Harnessing the fundamental sciences to break AI out of its black box

Our mission

Recent advances in artificial intelligence, including deep learning, large language models, and generative AI, stand poised to transform our economy, society and the very nature of scientific research itself. However, quite alarmingly, this rapid engineering progress far outstrips the rate at which we can scientifically understand it.

Our collaboration thus seeks to elucidate fundamental scientific principles underlying AI. To do so, we employ and develop powerful tools for complex systems analysis from physics, mathematics, computer science, neuroscience, and statistics to understand how large neural networks learn, compute, scale, reason, and imagine. By studying AI as a complex physical system, we aim to break AI out of its black box.

Indeed ideas from the physics of complex systems have long played a profound role in the development and analysis of machine learning and neural computation, ranging from the Hopfield model and Boltzmann machine (2024 physics Nobel prize), and the understanding of optimization dynamics and geometry in high dimensional disordered systems (2021 physics Nobel prize), to more recent advances in the discovery and analysis of scaling laws, and the inspiration of nonequilibrium statistical mechanics for diffusion models in generative AI.

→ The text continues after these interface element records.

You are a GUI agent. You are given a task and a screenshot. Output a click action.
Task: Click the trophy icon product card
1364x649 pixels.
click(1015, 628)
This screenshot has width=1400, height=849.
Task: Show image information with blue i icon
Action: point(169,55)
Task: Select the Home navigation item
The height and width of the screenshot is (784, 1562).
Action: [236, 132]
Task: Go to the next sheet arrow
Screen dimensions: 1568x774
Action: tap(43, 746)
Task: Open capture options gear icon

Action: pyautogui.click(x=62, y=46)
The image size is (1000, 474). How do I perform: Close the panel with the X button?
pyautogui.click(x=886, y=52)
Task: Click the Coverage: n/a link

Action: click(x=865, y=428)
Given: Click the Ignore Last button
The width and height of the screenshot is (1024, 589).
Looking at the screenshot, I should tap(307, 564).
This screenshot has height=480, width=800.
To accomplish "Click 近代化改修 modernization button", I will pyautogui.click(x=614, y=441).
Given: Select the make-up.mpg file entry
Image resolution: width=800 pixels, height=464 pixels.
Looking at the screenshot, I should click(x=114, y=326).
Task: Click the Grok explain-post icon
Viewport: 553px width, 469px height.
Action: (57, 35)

However, the highly performant AI systems of today open up entirely new opportunities for the concerted interaction of theory and experiment to both advance the science of AI and improve AI in a principled manner. In particular, we seek to understand how the structure of data, the architecture of neural networks, and the dynamics of learning, all interact to give rise to the striking scaling properties and emergent capabilities of modern AI, as well as its mysterious failures. We work across multiple domains, spanning visual perception, language understanding, reasoning and creativity.

Meet the team

Francesco Cagnetta

Affiliate

Yasaman Bahri

Principal Investigator

Andrey Gromov

Affiliate

Survey lectures

Lenka

Zdeborová

Attention-based models and how to solve them using tools from quadratic networks and matrix denoising

Nov 11, 2025

Video

This talk presents recent progress on analytically solvable models that bridge neural network theory, matrix denoising, and attention mechanisms. We begin with two-layer networks of extensive width and quadratic activations, where Bayes-optimal and empirical-risk estimators can be analyzed in closed form using tools from high-dimensional inference—Gaussian universality, matrix sensing, and rotationally invariant denoising. These results yield sharp asymptotics for test errors, interpolation thresholds, and weight spectra, echoing empirical scaling laws in modern deep learning. The same framework extends to sequence and attention models, mapping bilinear and attention-indexed architectures to generalized matrix recovery problems and clarifying their inductive biases within a unified statistical-physics perspective.